Camelia achieved an absolutely perfect fit on her Saint-Germain Wrap Dress. She used her experience fitting her body and the muslin process to her advantage, making not one, but two muslins to ensure that the dress fit her exactly the way she wanted it to. The photos and details she provides in this post clearly illustrate how she solved her fit issues – and it did not even take that much time. Here she is to walk you through her process in the latest installment of our new blog series, The Fitting Room.
I made my final dress out of rayon. But before I cut my final fabric, I made a muslin, as I always do when I sew a woven pattern. There are a few standard changes I usually need to make in the patterns I am sewing: a swayback adjustment, a narrow shoulder adjustment, and a full bust adjustment.

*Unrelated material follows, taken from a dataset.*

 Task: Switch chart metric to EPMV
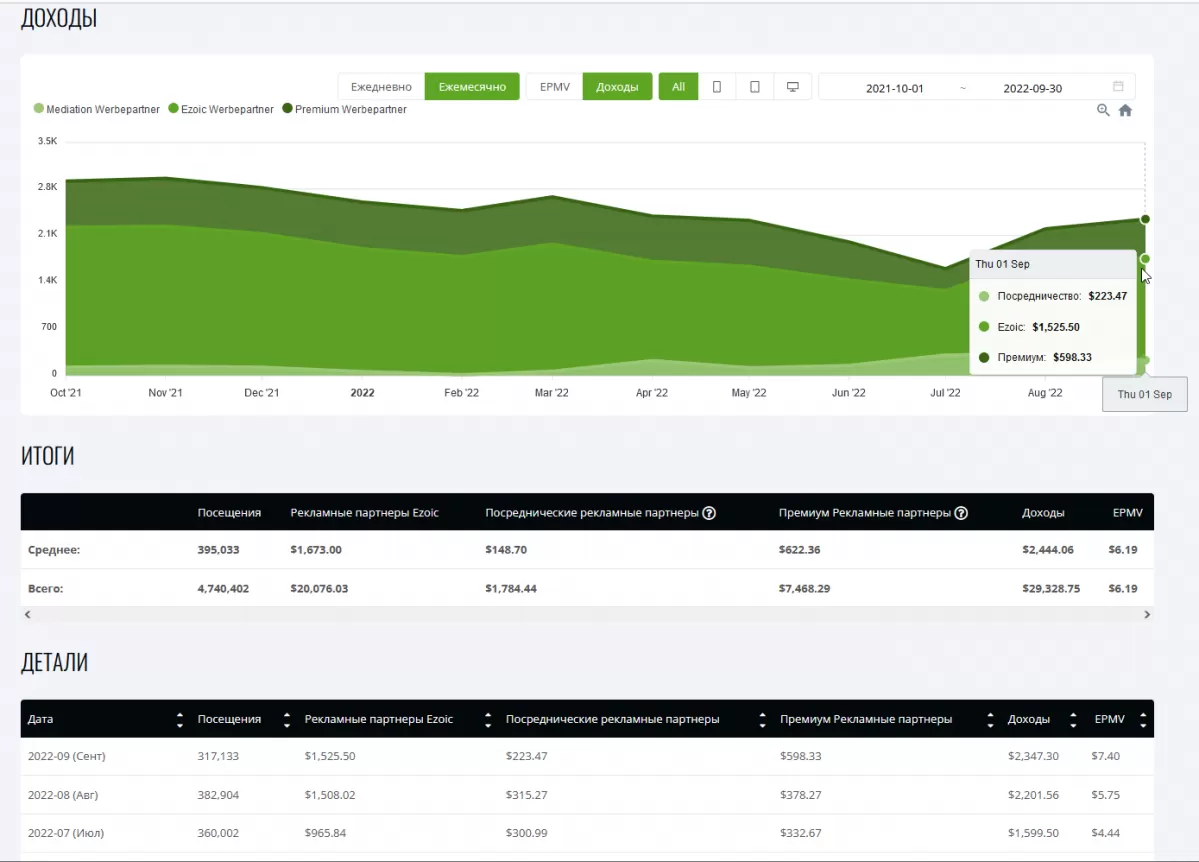click(554, 87)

In this case, I made them all. This was my bodice muslin before any adjustments. I started with the size 10 B cup, based on my measurements. I knew that the skirt would fit well, as it has enough ease over the hips, so I did not muslin it.
I used some thin cotton for the muslin and my final fabric is rayon with a bit of stretch. This was not the best choice, as you should always use for your muslin the same kind of fabric as for your final garment: it’s easier to get a precise fit if you use fabric that has the same stretch, weight and drape.

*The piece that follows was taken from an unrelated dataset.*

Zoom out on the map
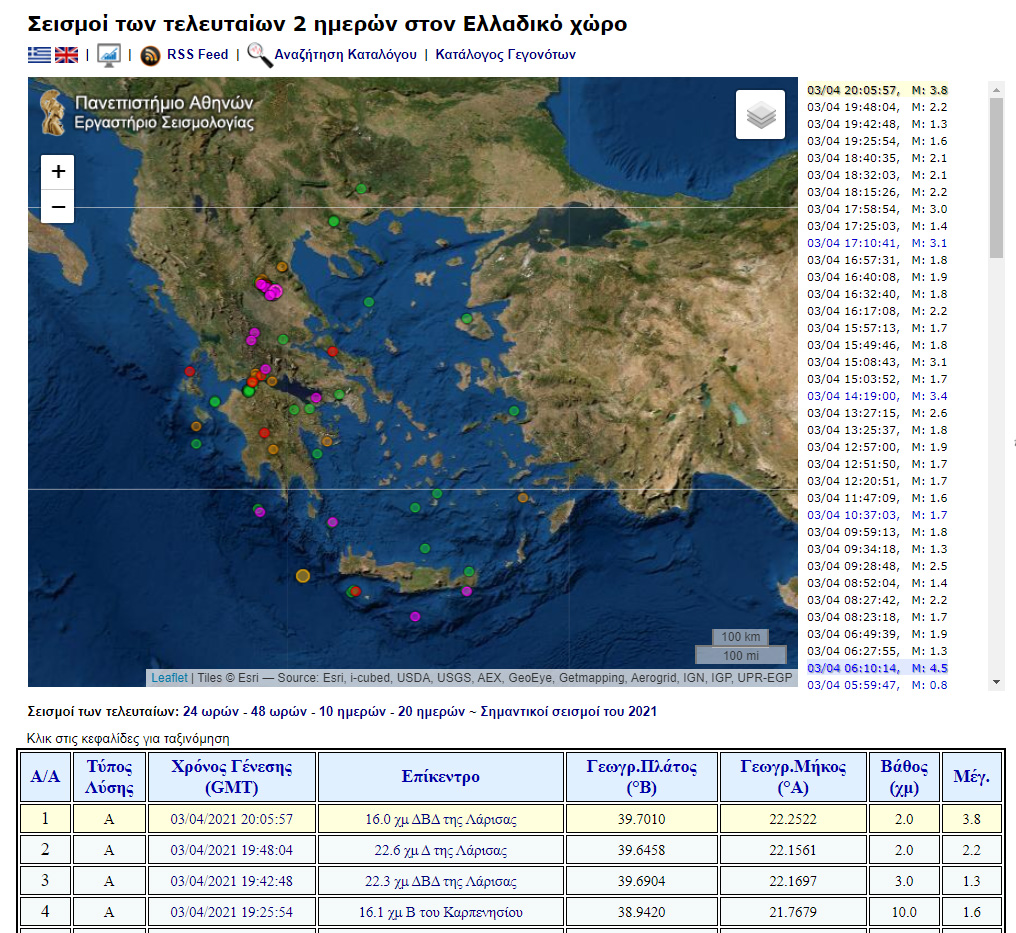This screenshot has height=933, width=1016. pos(58,206)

As you can see in the above pictures, the center front of the bodice does not reach my center front, the shoulder seam is too long and is not sitting at my shoulder point, and there is too much length in the center back.

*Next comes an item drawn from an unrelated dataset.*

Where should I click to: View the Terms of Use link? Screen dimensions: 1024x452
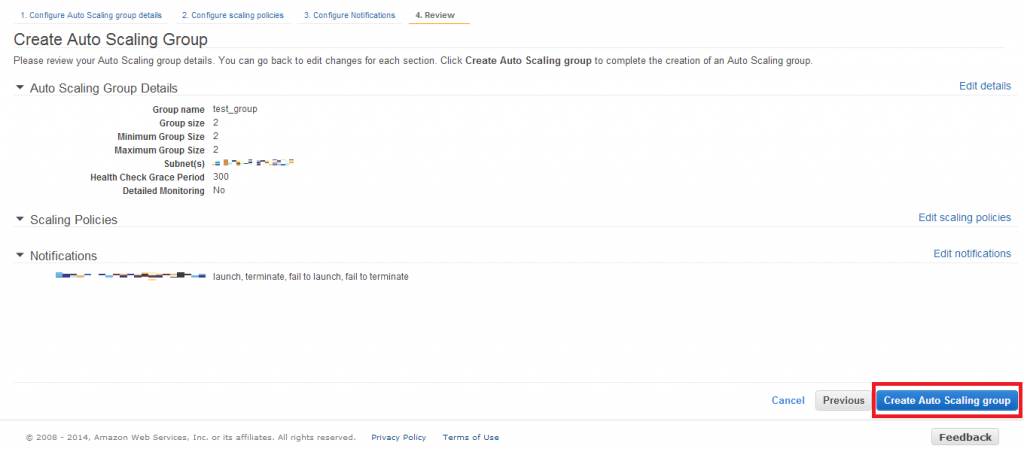coord(471,437)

There are a few ways to make a full bust adjustment: the slash method, which adds a dart and is demonstrated in the sew along; the seam method where you manipulate the seam allowances; and the pivot-and-slide method (see our tutorial for that here).
I decided to try the pivot-and-slide method, as the dress pattern does not have a dart, and I wanted to see whether I could get a good fit without adding one. I added 1.5 cm (5/8″) to the bust.
I also removed 1 cm (3/8″) from the shoulder seam in a narrow shoulder adjustment (we have a tutorial for that adjustment here) and removed 2 cm (3/4″) in a swayback adjustment. Here are my final adjusted pattern pieces.
And here is my second muslin, after all the pattern adjustments. You can see that the center front is at my center front, and the fit in the back is much improved.
These were very easy changes and took just a bit of time. Now I have a pattern that fits me the way I want, and I can use it over and over again.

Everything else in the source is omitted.